*Task instructions*.
Exclude the pictures from your copy, and reproduce each entry below verbatim.

####################

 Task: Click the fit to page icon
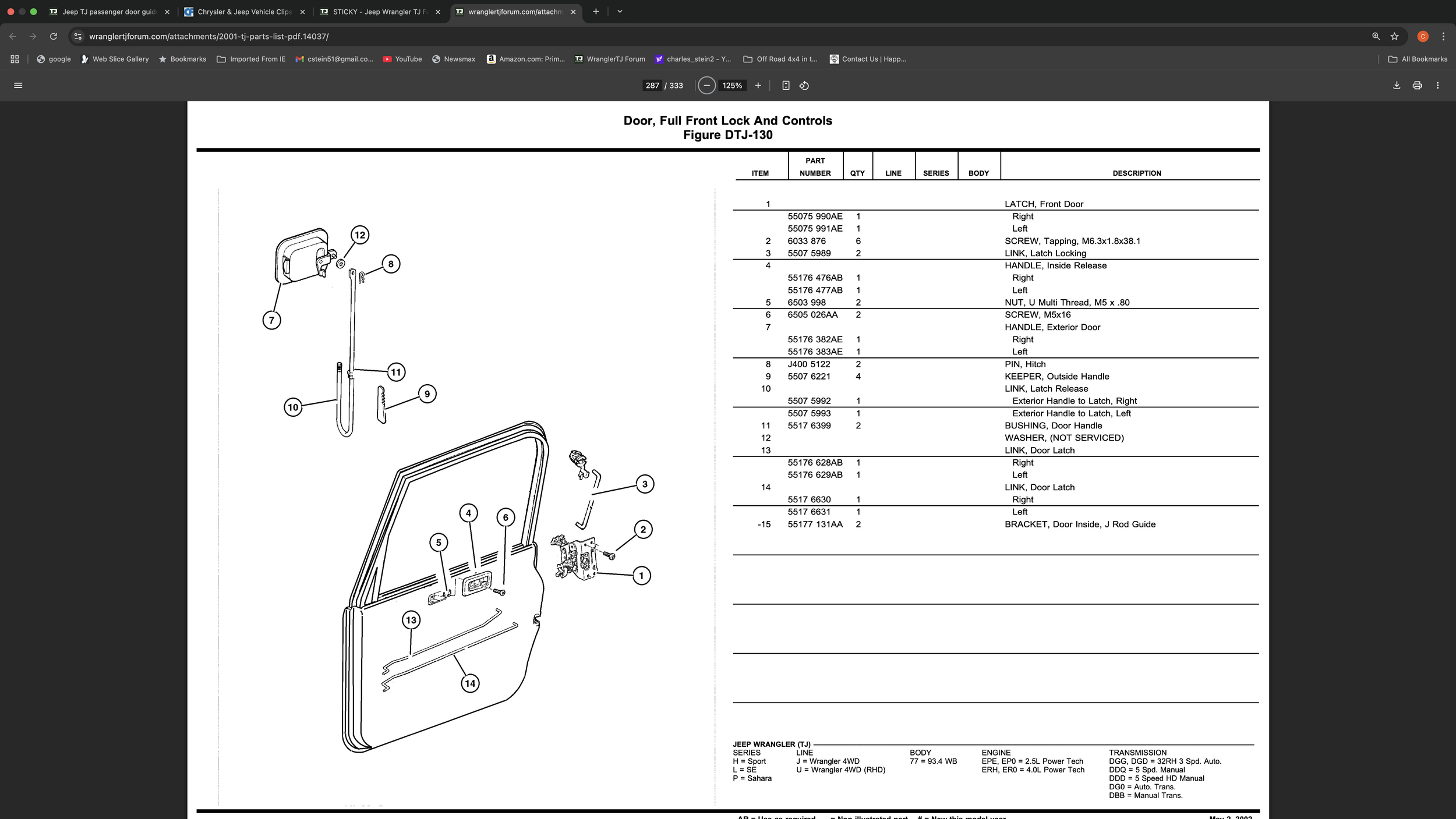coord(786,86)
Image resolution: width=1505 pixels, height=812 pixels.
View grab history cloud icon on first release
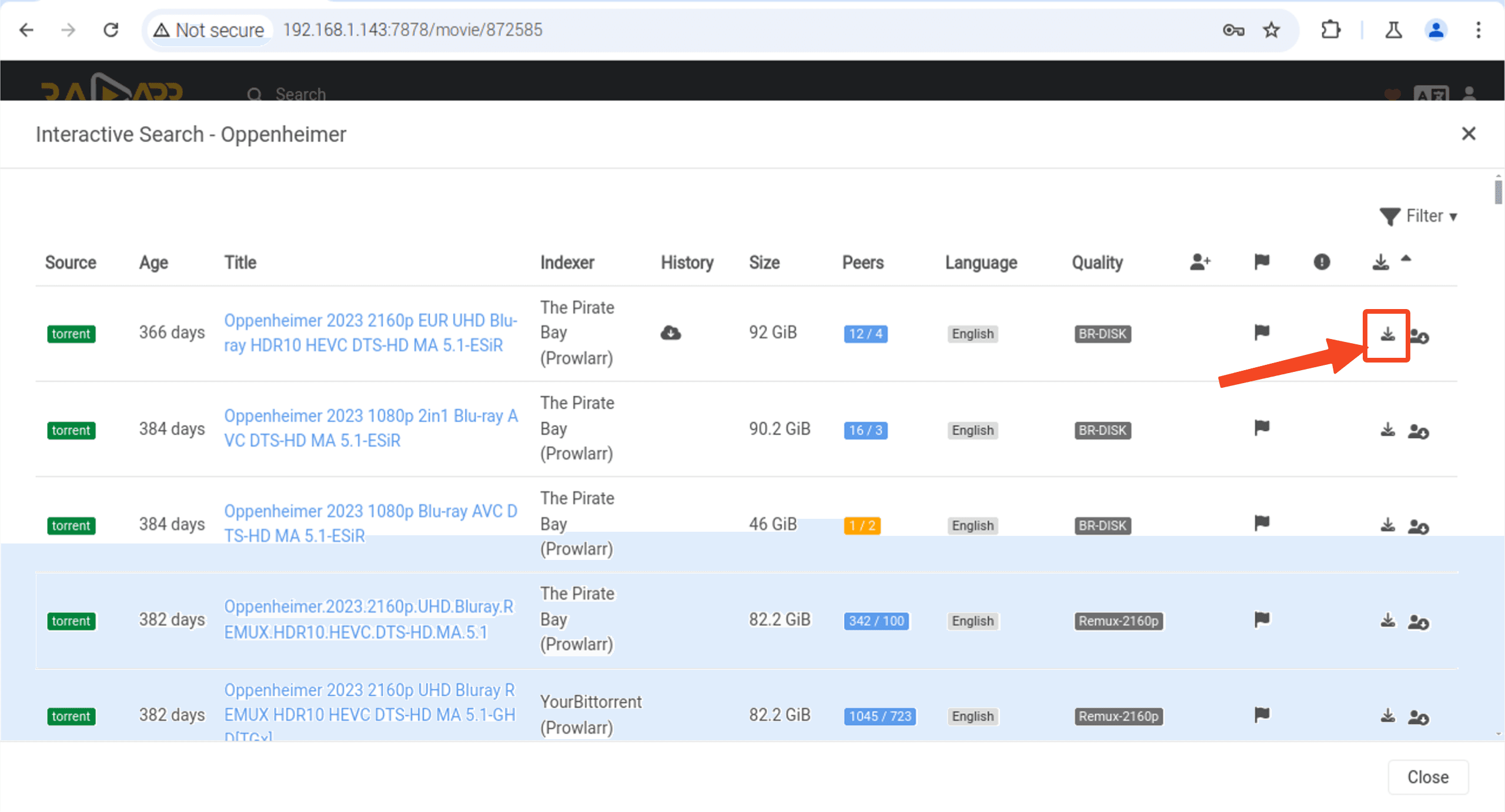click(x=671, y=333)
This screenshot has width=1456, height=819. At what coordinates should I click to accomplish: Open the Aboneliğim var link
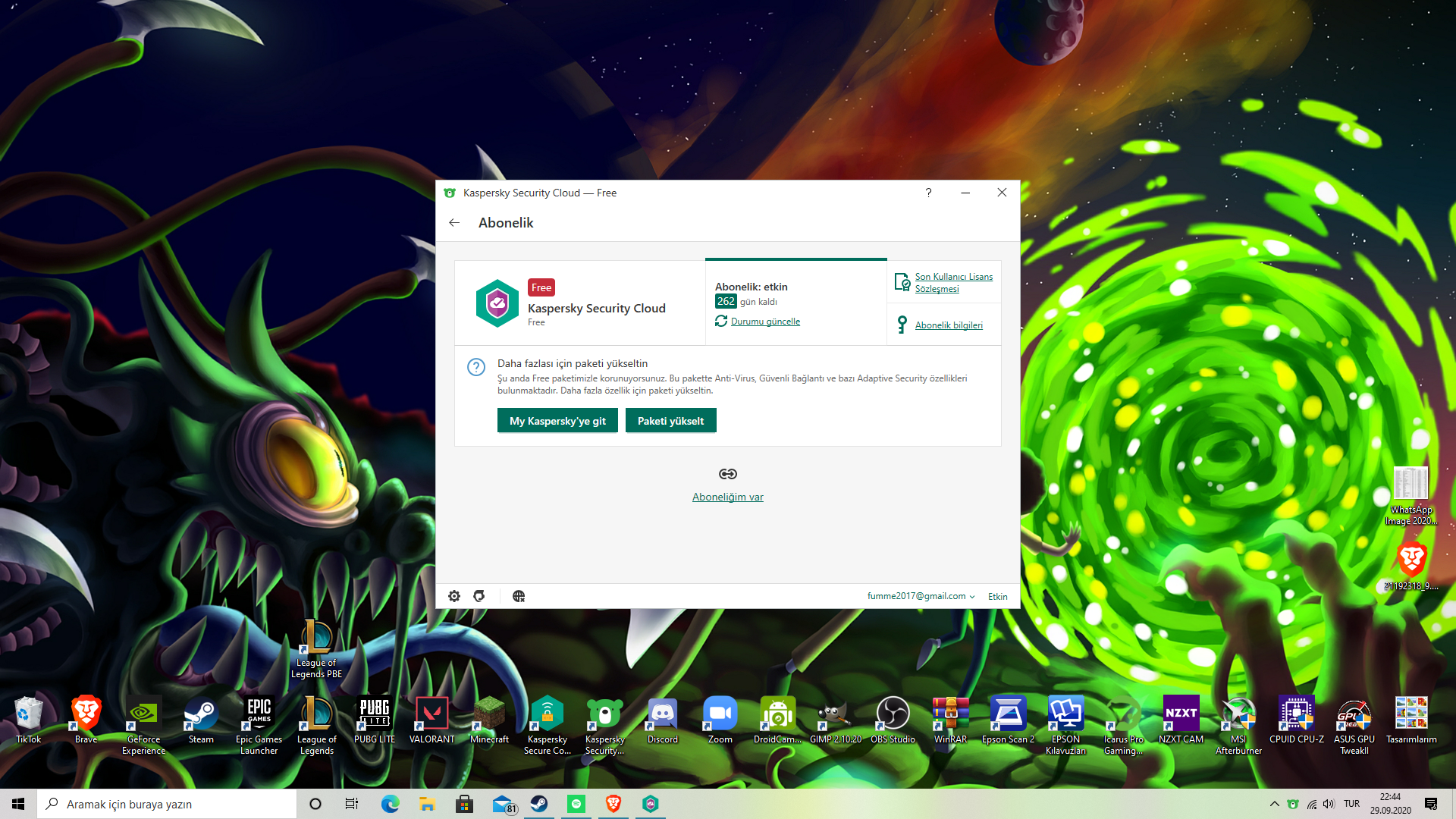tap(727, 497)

####################

*The answer*.
 Task: Click the fit to page icon
coord(786,86)
Image resolution: width=1505 pixels, height=812 pixels.
View grab history cloud icon on first release
click(x=671, y=333)
This screenshot has width=1456, height=819. At what coordinates should I click to accomplish: Open the Aboneliğim var link
tap(727, 497)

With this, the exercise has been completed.